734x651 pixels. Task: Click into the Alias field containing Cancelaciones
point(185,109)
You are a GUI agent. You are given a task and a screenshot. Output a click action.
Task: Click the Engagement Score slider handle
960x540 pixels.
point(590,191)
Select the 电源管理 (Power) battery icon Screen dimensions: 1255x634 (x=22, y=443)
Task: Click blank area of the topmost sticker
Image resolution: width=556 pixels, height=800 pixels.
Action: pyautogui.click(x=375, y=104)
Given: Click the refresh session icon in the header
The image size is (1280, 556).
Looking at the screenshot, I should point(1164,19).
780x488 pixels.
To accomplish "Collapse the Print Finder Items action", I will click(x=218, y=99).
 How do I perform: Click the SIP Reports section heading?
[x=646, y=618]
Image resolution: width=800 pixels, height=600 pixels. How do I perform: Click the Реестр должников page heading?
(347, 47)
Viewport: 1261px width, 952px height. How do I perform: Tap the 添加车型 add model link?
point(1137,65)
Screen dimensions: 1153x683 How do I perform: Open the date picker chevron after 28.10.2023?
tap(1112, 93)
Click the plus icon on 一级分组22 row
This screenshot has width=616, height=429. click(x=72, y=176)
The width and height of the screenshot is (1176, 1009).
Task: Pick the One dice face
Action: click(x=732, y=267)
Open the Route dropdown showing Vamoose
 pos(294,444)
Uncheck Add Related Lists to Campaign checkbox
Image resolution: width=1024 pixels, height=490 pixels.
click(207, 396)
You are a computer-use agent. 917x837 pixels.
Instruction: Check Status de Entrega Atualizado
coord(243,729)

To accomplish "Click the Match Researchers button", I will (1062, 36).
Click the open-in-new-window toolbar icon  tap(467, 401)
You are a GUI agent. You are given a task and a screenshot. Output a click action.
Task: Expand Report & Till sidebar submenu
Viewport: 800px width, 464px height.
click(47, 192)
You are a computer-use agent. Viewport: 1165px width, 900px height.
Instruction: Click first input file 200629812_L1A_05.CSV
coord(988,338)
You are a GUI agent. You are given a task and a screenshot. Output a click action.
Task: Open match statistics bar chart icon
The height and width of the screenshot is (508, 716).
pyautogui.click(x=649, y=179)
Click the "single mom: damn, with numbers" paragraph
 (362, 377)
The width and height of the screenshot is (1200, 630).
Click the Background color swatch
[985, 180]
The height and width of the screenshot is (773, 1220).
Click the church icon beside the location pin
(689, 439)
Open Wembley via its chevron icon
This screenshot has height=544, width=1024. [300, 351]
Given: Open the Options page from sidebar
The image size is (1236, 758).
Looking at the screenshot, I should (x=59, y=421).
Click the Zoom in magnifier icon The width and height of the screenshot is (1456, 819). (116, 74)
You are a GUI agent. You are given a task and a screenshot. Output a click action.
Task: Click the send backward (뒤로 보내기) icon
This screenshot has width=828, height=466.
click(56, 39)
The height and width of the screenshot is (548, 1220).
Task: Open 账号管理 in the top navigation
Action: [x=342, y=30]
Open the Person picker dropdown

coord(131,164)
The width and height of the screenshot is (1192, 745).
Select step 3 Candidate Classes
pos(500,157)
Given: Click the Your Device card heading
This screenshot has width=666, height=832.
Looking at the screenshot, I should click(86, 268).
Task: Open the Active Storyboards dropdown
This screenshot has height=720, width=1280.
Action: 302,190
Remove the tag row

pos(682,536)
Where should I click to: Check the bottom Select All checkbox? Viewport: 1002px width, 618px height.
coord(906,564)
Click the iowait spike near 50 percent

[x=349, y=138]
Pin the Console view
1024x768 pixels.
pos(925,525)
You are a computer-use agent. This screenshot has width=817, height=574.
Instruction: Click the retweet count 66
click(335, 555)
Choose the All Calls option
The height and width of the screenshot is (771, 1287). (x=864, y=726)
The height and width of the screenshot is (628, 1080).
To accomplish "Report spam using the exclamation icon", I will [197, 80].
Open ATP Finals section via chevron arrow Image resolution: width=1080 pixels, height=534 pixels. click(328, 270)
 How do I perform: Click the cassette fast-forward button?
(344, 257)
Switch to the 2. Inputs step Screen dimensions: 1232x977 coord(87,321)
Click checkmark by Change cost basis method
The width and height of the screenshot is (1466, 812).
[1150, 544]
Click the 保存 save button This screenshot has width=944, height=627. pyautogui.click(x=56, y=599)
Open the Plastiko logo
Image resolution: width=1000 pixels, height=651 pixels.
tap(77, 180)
================================
EXERCISE: Return the full listing. Keep each line exactly as it stands.

REPLY:
734x651 pixels. Task: Click into the Alias field containing Cancelaciones
point(185,109)
You are a GUI agent. You are given a task and a screenshot. Output a click action.
Task: Click the Engagement Score slider handle
960x540 pixels.
point(590,191)
Select the 电源管理 (Power) battery icon Screen dimensions: 1255x634 (x=22, y=443)
Task: Click blank area of the topmost sticker
Image resolution: width=556 pixels, height=800 pixels.
Action: pyautogui.click(x=375, y=104)
Given: Click the refresh session icon in the header
The image size is (1280, 556).
Looking at the screenshot, I should point(1164,19).
780x488 pixels.
To accomplish "Collapse the Print Finder Items action", I will click(x=218, y=99).
 How do I perform: Click the SIP Reports section heading?
[x=646, y=618]
Image resolution: width=800 pixels, height=600 pixels. How do I perform: Click the Реестр должников page heading?
(347, 47)
Viewport: 1261px width, 952px height. How do I perform: Tap the 添加车型 add model link?
point(1137,65)
Screen dimensions: 1153x683 How do I perform: Open the date picker chevron after 28.10.2023?
tap(1112, 93)
Click the plus icon on 一级分组22 row
This screenshot has width=616, height=429. click(x=72, y=176)
The width and height of the screenshot is (1176, 1009).
Task: Pick the One dice face
Action: click(x=732, y=267)
Open the Route dropdown showing Vamoose
 pos(294,444)
Uncheck Add Related Lists to Campaign checkbox
Image resolution: width=1024 pixels, height=490 pixels.
click(207, 396)
You are a computer-use agent. 917x837 pixels.
Instruction: Check Status de Entrega Atualizado
coord(243,729)

To accomplish "Click the Match Researchers button", I will (1062, 36).
Click the open-in-new-window toolbar icon  tap(467, 401)
You are a GUI agent. You are given a task and a screenshot. Output a click action.
Task: Expand Report & Till sidebar submenu
Viewport: 800px width, 464px height.
click(47, 192)
You are a computer-use agent. Viewport: 1165px width, 900px height.
Instruction: Click first input file 200629812_L1A_05.CSV
coord(988,338)
You are a GUI agent. You are given a task and a screenshot. Output a click action.
Task: Open match statistics bar chart icon
The height and width of the screenshot is (508, 716).
pyautogui.click(x=649, y=179)
Click the "single mom: damn, with numbers" paragraph
 (362, 377)
The width and height of the screenshot is (1200, 630).
Click the Background color swatch
[985, 180]
The height and width of the screenshot is (773, 1220).
Click the church icon beside the location pin
(689, 439)
Open Wembley via its chevron icon
This screenshot has height=544, width=1024. [300, 351]
Given: Open the Options page from sidebar
The image size is (1236, 758).
Looking at the screenshot, I should (x=59, y=421).
Click the Zoom in magnifier icon The width and height of the screenshot is (1456, 819). (116, 74)
You are a GUI agent. You are given a task and a screenshot. Output a click action.
Task: Click the send backward (뒤로 보내기) icon
This screenshot has width=828, height=466.
click(56, 39)
The height and width of the screenshot is (548, 1220).
Task: Open 账号管理 in the top navigation
Action: [x=342, y=30]
Open the Person picker dropdown

coord(131,164)
The width and height of the screenshot is (1192, 745).
Select step 3 Candidate Classes
pos(500,157)
Given: Click the Your Device card heading
This screenshot has width=666, height=832.
Looking at the screenshot, I should click(86, 268).
Task: Open the Active Storyboards dropdown
This screenshot has height=720, width=1280.
Action: 302,190
Remove the tag row

pos(682,536)
Where should I click to: Check the bottom Select All checkbox? Viewport: 1002px width, 618px height.
coord(906,564)
Click the iowait spike near 50 percent

[x=349, y=138]
Pin the Console view
1024x768 pixels.
pos(925,525)
You are a computer-use agent. This screenshot has width=817, height=574.
Instruction: Click the retweet count 66
click(335, 555)
Choose the All Calls option
The height and width of the screenshot is (771, 1287). (x=864, y=726)
The height and width of the screenshot is (628, 1080).
To accomplish "Report spam using the exclamation icon", I will [197, 80].
Open ATP Finals section via chevron arrow Image resolution: width=1080 pixels, height=534 pixels. click(328, 270)
 How do I perform: Click the cassette fast-forward button?
(344, 257)
Switch to the 2. Inputs step Screen dimensions: 1232x977 coord(87,321)
Click checkmark by Change cost basis method
The width and height of the screenshot is (1466, 812).
[1150, 544]
Click the 保存 save button This screenshot has width=944, height=627. pyautogui.click(x=56, y=599)
Open the Plastiko logo
Image resolution: width=1000 pixels, height=651 pixels.
tap(77, 180)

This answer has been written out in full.